Tochinoshin vs. Aran: At the start of this bout, the tow foreigners quickly interlock into bearhugs. This basically to me translates into find your grip and wait for the opening. And that is what happens. Tochinoshin takes the intiative and tries a few times to lift Aran by the mawashi. But fails. He then tries a sideways takedown, but again to no avail. So it seems like its back to the waiting game. Now its Aran’s turn to try the lift out. Amazingly on one of the attempts Aran did, Tochinoshin counter-lifts Aran out of the ring. Great timing and strength for Tochi.

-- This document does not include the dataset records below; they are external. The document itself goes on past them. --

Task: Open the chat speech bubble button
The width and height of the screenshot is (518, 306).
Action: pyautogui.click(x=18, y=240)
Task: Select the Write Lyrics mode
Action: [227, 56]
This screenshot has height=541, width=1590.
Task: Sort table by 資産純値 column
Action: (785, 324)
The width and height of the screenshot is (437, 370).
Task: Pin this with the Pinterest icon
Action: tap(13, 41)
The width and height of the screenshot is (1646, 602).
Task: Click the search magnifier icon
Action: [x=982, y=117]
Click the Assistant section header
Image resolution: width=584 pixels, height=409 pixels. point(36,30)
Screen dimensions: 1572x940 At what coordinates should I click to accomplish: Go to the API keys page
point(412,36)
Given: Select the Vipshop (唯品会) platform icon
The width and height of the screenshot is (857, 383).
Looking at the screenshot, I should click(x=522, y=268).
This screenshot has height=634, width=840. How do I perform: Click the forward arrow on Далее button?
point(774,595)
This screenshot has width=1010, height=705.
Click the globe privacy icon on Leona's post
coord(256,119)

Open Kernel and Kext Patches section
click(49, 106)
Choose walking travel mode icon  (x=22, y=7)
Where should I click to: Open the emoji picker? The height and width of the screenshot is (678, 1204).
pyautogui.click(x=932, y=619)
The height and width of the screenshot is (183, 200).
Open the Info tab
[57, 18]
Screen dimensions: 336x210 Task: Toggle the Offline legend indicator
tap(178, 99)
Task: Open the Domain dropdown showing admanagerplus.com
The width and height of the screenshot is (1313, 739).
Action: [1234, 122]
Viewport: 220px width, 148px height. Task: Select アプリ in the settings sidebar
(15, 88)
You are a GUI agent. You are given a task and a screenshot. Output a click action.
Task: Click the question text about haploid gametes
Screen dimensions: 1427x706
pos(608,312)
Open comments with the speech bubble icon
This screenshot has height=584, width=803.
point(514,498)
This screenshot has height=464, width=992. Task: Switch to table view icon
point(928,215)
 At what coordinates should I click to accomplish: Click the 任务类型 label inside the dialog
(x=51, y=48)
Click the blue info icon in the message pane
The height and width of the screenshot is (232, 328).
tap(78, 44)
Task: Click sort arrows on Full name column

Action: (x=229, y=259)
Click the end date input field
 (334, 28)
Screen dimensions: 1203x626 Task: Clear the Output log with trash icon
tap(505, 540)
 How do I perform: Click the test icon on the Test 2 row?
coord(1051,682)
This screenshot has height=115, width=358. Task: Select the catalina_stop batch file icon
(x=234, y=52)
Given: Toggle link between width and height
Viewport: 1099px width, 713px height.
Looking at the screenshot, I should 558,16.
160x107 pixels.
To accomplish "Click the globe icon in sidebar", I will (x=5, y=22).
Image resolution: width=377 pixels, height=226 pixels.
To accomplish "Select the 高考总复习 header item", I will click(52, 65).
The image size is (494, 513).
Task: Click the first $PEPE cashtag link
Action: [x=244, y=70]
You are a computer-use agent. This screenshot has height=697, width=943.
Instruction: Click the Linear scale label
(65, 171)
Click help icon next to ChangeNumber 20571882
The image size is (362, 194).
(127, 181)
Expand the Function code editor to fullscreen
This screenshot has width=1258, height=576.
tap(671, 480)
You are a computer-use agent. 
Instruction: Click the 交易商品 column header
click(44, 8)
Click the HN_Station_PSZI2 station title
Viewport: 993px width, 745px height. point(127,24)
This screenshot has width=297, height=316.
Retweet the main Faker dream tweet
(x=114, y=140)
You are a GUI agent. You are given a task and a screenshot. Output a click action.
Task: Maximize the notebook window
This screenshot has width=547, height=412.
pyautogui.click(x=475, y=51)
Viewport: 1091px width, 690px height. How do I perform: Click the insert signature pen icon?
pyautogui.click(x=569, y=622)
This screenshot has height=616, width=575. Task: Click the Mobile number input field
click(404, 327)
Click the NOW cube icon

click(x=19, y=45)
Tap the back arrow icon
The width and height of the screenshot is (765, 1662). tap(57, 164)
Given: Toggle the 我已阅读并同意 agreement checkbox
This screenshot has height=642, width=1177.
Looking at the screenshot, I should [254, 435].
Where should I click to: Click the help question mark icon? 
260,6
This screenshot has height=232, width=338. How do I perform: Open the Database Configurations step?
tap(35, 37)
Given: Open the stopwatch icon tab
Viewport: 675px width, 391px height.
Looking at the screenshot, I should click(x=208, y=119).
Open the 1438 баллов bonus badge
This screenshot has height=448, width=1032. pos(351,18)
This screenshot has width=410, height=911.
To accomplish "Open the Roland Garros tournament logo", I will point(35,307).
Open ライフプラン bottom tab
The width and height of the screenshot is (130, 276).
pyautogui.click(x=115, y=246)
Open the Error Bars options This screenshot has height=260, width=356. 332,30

Asasekiryu vs. Aminishiki: They charge at each other, and Aminishiki keeps the pressure on while Asa falls back a bit. Trying to recover, Asa gets to a point where they interlock and Aminishiki swings Asa around by the shoulders. This allows Asa to lose his balance and Aminishiki forces him tot he edge of the ring. In desperation Asa tries to throw Aminishiki down and forces both fighters to do a cartwheel type move. Asa’s head hits the floor a split second too late whihc gives the match to Aminishiki.
Toyonoshima vs. Tamawashi: Even though by the end of the match the crowd was going wild….i wasn’t too impressed. I mean good job to Toyonoshima for getting his kachikoshi. But, at one point in the match they were literally not touching in a ready position. Tamawashi basically just kept pushing Toyo away from the beginning. After the stalemate, Toyo gets quickly inside and forces Tama back. Tama seems to slip and fall down.
Hamasho vs. Kakuryu: Nice round by Hamasho. He charges into the tachiai and is constantly aggressive. Hamasho keeps trying to stay low and lift upwards. He gets Kakuryu to the edge and lifts him out using the mawashi with the classic pelvic thrust.
Tochiozan vs. Gagamaru: Nothing too special about this bout. Tochiozan keeps it low and arm thrusts up toward Gaga. Gaga is always at a higher stance and only switches when its a little too late. Tochi eventually pushes him out.
Goeido vs. Kotoshogiku: A little bit anti-climatic. Kotoshogiku rushes in. Goeido takes it in the chest and leads to the side. As he does this Goeido pushes Koto’s head down and Koto is done.
Kisenosato vs. Harumafuji: Kisenosato had Haruma and a half. Kise took Haruma’s charge square in the chest. It seemed that Haruma was a little slow to recover from the charge. Seeing this Kisenosato pushes him off balance and capitalizes to force Haruma out. A good display of Kise looking like a champ.
Kotooshu vs. Baruto: It was pretty exciting to watch, however they both seemed either out-stretched or a little high. Maybe a little bit of both. Kotooshu looked as if he was trying to force Baruto off balance by pulling up on the mawashi. And Baruto was trying to stay alive. Anyways, Baruto falls over and gives the win to Kotooshu.
Hakuho vs. Kaio: I think we all know that Kaio is going to lose against Hakuho. But, it looked like Kaio gave Hakuho a little “trouble.” Most of the match was arm thrusting. Hakuho tried to just simply push him out. During the middle of the bout Hakuho changed his strategy and gets a inside grip and its over.